Saturday, 29 May 2010
Mysteries.
Then there’s Chris from the Emerald City (Followers, not flags.) Are we talking Seattle or Oz here? Hello Chris, whoever you are.
I do wish you’d all introduce yourselves. Hands around the world, and all that.
It’s 1.30am in dear old Blighty. I think it’s time for bed.
Friday, 28 May 2010
So, instead...
So instead, I’m posting something to the other blog. Dear Andrea (or Molly – such a nice name, Molly) from Tennessee has rekindled the ‘bit of a thing’ I have about the Brontes. During the winter I re-read Wuthering Heights – twice! I’d already done some groundwork on the whole Bronte family, and Emily in particular, and saw the novel in a completely different light. So obvious was this ‘revelation,’ that I decided the whole world has been misunderstanding it for 161 years, and set about writing an essay on the relationship between Heathcliff and Catherine Earnshaw. Since it’s unlikely ever to get published anywhere else, I thought I might as well put it up here for anybody interested in either the book or Emily Bronte.

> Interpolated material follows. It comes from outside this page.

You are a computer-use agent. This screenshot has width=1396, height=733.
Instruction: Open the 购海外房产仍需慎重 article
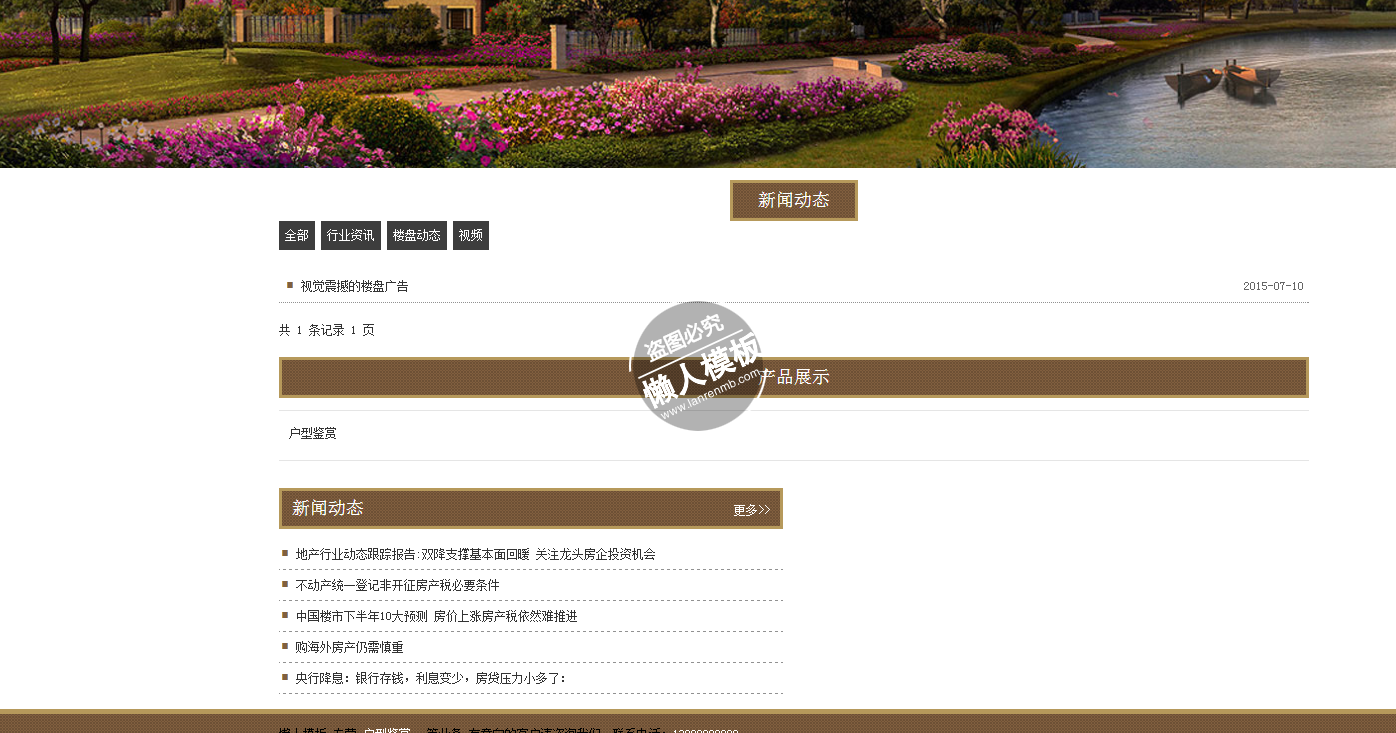pos(349,647)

I do realise that some people have already read it. Rest assured that I still intend to post the next story, Mr Grimshaw, some time early next week.
One World.
La Belle France.
And it reminds me of a funny story.
The parents of an ex of mine went to France on holiday. Her mother was reasonably fluent, but her dad wasn’t. He was an old time Lancastrian who still commented on the lowering sky of an approaching storm with the time-honoured phrase ‘Ee, it’s a bit black over Willie’s ’en pens.’

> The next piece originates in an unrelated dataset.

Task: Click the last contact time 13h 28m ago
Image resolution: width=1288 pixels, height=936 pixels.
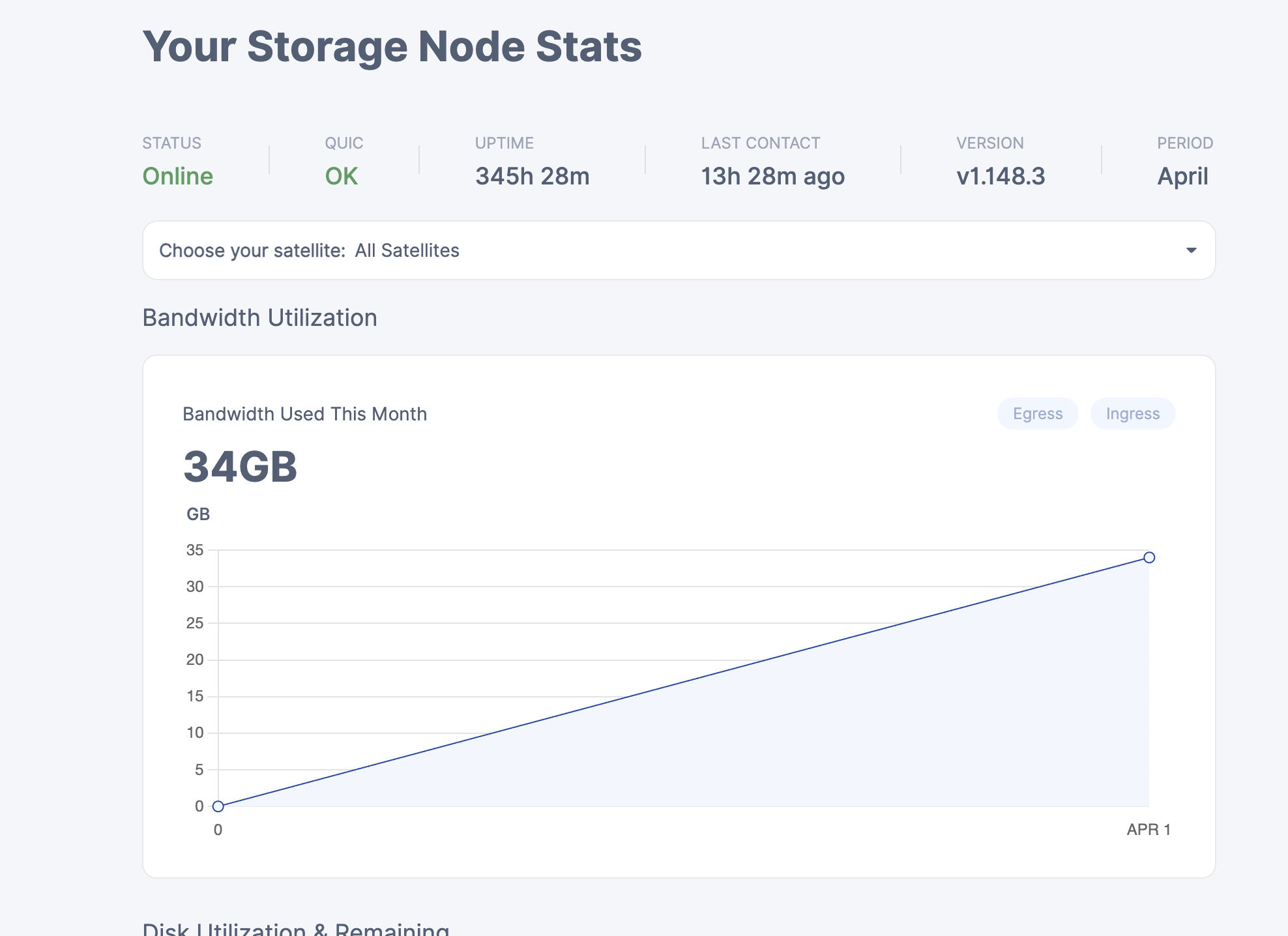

They stopped at a service station, and dad decided he wanted a map. He asked his wife to make enquiries. She remonstrated with him, saying that all he needed to converse with the locals was confidence. ‘Don’t try to translate,’ she said, ‘just BE French.’
OK.
He went up to the assistant, performed the best Gallic shrug he could muster, and said ‘Got a map?’

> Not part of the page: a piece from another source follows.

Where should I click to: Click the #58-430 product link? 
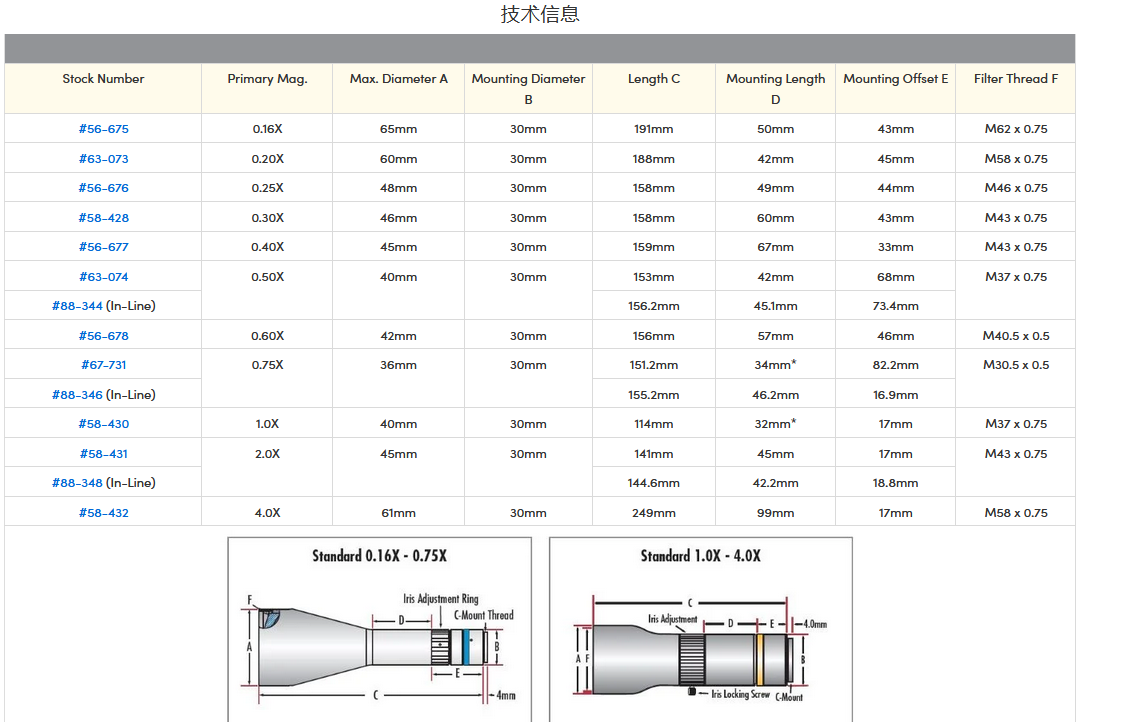pyautogui.click(x=103, y=424)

Whoever it was who looked in, bonjour et bienvenue.
Wednesday, 26 May 2010
Preview.
I thought long and hard, and decided the next would be Mr Grimshaw.
What do you do when you find a ghost sitting in your favourite armchair at midnight? What do you do when he disappears, only to reappear weeks later somewhere else? What do you do when he finally speaks to you, and you discover he isn’t even a conventional ghost – and he expects a sacrifice from you?
Coming to the other theatre in less than a week.
Wonders on the Doorstep.
This is yesterday’s news, but I was too busy yesterday so I’m posting it today. First, an update on the celebrated strawberry. It gave me a dilemma. I put it on a white painted windowsill to finish ripening, and it sat there for most of yesterday looking beautiful. It was big, it had a deep, even colour, and there was no sign of a blemish. It was the model strawberry. I just wanted to look at it; eating it seemed almost sacrilegious. I reasoned with myself. Life moves on and the strawberry wouldn’t stay like that forever, so I ate it in four bites. At first I thought there was something amiss; it didn’t taste as I expected. But then I realised the truth of the matter. The taste was so much richer and sweeter than you get with shop bought ones. This is generally true of all home-grown produce, of course, and I should have expected it. I hope this is just the start of a summer of strawberries. Strawberry heaven, indeed.
And now, two notes about the kids from the village primary school. I watched them yesterday when they came out for their run around the playing field, the bottom end of which faces my garden on the other side of the lane. They ran down the side of the field that borders the lane, and then turned right to run along the bottom edge. There is a field on the other side of the fence there, containing a herd of young heifers. The cows had seen them coming, and had moved up to the fence to watch. As the school party turned the corner, one of the little girls waved to the cows. That set them off, and they ran alongside the kids on the other side of the fence. When they got to the far end, the teacher let the kids and cows get to know each other. Young humans and young cows playing together and being friends. It just shows that you don’t need to travel to see the wonders of the world, just keep your eyes open.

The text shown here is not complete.